Wise Girls is a 1929 American pre-Code comedy film directed by E. Mason Hopper and written by Margaret Booth, Elliott Nugent and J. C. Nugent. The film stars Elliott Nugent, Norma Lee, Roland Young, J. C. Nugent and Clara Blandick in her first talkie film. The film was released on September 21, 1929, by Metro-Goldwyn-Mayer.

==Plot summary==

Wise Girls (1929)

==Cast==
- Elliott Nugent as Kempy
- Norma Lee as Kate Bence
- Roland Young as Duke Merrill
- J. C. Nugent as Dad
- Clara Blandick as Ma
- Marion Shilling as Ruth Bence
- Leora Spellman as Jane Wade
- James Donlan as Ben Wade
==Production==
The film was based on the play Kempy by Elliott and JC Nugent.

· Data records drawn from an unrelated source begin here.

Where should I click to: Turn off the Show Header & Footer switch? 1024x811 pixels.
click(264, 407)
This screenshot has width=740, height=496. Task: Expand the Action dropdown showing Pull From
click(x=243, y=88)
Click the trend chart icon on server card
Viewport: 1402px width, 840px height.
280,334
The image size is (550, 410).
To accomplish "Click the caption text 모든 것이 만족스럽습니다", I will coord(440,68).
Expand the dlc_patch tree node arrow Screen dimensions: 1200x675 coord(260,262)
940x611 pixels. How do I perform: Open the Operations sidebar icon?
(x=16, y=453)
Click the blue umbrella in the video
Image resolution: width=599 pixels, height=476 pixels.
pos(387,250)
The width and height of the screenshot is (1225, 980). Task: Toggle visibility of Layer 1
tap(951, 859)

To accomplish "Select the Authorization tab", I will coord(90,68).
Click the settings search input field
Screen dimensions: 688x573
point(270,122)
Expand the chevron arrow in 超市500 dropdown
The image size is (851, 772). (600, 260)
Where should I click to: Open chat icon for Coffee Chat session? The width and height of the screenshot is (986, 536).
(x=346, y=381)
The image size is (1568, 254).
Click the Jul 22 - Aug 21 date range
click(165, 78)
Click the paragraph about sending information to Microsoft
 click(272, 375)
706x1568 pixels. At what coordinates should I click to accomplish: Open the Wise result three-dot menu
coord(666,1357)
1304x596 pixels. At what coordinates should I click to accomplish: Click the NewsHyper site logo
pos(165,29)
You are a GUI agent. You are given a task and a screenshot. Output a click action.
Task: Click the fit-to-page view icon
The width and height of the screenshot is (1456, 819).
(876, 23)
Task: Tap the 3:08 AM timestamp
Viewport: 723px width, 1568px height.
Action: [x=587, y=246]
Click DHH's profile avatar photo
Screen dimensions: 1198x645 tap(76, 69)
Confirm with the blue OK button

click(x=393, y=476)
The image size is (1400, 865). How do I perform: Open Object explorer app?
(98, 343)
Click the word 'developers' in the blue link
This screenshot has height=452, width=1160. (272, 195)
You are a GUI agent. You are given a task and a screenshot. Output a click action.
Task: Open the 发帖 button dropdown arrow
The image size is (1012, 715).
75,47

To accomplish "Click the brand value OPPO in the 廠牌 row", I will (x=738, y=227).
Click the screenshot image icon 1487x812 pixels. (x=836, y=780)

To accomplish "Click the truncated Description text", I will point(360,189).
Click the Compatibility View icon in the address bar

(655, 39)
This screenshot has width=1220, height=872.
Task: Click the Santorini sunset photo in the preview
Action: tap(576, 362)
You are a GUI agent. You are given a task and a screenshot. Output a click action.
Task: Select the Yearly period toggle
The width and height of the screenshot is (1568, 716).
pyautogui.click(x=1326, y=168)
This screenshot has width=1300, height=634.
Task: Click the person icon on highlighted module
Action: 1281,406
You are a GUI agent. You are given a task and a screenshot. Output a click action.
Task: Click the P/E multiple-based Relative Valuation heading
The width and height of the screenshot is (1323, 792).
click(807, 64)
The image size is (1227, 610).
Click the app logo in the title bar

Bernie Hyman bought the rights and hired Elliott Nugent to adapt and star. Elliott Nugent wrote, "We rehearsed for a week; by then all of the cast knew the play so well that the picture was shot in ten days. The name Kempy was changed, for some mystical reason, to Wise Girls. While it was not a big picture, it was profitable, and Dad and I were at once commissioned to write an original called The Sins of the Children."